Na litogravura acima, Queda d'água (1961), depois de despencar sobre a roda de um moinho, a água percorre um canal em zigue-zague, o qual é um caminho para o fundo da composição e, ao mesmo tempo, um caminho para o alto. Ao final do canal em zigue-zague, a água estará de volta no ponto de origem, de onde cairá de novo sobre a roda do moinho em um movimento perpétuo e impossível (conforme pode ser visto na linha vermelha sublinhada sobre a gravura, ao lado).

Escher brinca com a regra da perspectiva visual que diz que um objeto - quando visto sobre o plano do chão - quanto mais longe estiver do observador, mais alto será visto no plano da superfície da tela. Na ilustração ao lado, vemos este princípio da perspectiva visual registrado pela fotografia de uma corrida. Uma série de corredores estão a várias distâncias do observador, alguns mais próximos, outros mais distantes. Sublinhamos a posição de três deles com linhas amarelas horizontais sob seus pés.

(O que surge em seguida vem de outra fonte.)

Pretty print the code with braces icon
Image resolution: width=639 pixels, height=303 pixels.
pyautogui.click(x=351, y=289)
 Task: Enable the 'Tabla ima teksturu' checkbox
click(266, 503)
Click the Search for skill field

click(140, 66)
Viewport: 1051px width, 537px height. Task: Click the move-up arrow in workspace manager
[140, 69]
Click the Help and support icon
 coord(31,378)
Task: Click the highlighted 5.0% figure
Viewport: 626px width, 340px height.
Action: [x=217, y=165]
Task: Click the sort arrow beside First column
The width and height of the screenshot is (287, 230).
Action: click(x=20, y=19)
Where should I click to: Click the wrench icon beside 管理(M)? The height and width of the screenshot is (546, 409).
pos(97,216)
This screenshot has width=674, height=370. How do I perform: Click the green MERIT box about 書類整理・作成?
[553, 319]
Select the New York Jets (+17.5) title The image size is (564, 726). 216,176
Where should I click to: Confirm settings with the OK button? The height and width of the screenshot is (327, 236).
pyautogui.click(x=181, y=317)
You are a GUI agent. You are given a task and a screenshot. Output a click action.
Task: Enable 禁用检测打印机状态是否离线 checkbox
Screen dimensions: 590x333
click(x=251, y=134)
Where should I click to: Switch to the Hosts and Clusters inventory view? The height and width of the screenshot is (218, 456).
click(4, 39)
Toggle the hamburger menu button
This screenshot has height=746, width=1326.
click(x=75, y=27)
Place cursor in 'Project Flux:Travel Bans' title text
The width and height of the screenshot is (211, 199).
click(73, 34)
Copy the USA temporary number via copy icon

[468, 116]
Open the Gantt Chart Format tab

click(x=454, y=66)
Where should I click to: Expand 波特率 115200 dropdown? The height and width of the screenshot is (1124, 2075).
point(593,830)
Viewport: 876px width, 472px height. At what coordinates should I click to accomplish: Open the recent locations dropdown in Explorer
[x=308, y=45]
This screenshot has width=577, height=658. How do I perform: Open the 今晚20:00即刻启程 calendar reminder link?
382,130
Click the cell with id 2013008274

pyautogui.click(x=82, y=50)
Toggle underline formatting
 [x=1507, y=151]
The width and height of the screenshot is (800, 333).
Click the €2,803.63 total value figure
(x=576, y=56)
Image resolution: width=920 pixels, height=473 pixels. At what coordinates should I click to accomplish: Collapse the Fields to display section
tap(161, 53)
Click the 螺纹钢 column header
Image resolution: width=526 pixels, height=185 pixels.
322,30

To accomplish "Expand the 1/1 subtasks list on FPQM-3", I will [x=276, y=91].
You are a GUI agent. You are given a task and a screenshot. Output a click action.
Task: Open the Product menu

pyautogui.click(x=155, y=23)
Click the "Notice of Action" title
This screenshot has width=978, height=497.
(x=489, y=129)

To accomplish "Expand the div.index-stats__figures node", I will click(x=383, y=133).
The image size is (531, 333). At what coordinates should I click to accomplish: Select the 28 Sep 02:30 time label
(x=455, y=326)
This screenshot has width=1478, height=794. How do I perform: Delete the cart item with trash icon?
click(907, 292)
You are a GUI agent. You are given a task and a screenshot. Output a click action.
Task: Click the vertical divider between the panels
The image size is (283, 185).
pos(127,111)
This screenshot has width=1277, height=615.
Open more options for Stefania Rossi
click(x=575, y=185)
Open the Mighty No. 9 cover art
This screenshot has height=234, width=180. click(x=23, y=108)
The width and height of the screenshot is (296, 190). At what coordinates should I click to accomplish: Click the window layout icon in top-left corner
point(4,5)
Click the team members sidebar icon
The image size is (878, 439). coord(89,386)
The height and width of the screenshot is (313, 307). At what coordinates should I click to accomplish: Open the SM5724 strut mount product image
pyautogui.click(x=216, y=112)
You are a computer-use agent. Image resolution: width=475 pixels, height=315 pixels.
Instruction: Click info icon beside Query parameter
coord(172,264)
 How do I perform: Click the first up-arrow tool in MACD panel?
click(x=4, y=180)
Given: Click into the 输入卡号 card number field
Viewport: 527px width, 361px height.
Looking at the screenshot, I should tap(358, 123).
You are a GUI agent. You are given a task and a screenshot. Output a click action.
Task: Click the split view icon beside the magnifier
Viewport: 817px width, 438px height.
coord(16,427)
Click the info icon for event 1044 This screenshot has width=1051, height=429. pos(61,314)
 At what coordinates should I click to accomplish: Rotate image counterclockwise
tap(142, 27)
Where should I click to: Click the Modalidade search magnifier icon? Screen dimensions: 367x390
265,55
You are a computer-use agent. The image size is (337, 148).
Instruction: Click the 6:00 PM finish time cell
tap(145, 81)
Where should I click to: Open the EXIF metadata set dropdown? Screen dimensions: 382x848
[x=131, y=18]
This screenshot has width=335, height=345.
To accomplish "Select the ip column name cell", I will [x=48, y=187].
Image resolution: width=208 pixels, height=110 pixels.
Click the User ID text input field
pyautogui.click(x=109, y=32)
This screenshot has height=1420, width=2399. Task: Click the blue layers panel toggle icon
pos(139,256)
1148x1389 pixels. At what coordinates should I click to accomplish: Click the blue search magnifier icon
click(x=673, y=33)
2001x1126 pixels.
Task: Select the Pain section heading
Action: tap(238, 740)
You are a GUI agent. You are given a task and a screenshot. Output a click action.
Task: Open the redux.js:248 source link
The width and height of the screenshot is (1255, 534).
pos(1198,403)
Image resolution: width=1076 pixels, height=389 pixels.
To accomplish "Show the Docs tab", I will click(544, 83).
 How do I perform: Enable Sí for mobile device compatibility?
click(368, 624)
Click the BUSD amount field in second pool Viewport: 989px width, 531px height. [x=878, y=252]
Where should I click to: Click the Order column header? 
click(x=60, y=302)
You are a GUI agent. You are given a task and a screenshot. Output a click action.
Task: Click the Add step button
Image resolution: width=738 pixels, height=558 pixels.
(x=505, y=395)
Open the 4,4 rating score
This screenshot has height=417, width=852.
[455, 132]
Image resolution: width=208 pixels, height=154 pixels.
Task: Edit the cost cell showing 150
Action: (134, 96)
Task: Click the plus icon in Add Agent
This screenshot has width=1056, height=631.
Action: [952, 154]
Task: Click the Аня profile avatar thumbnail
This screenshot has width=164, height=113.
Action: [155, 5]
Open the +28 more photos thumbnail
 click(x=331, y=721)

Como se pode ver, quanto mais longe está o corredor de nós, mais alta está a linha amarela no plano da imagem.

Sem pretender ser o Mister M de Escher, podemos ver como parte desta mágica ocorre. Se Você observar atentamente no detalhe ao lado, verá que os dois conjuntos de pilares que sustentam o canal não são coerentes entre si. Eles se superpõem ao canal de um modo impossível de ocorrer na realidade. O pilar (assinalado pela linha vertical vermelha) está superposto à lateral direita do canal (em verde). Entretanto, contraditoriamente, o mesmo pilar é superposto pela mesma lateral direita (em amarelo) um pouco mais à frente.
Este é um recurso ilusionístico extraído das técnicas de representação renascentista que somente a maestria de um gênio como Maurits Escher poderia obter.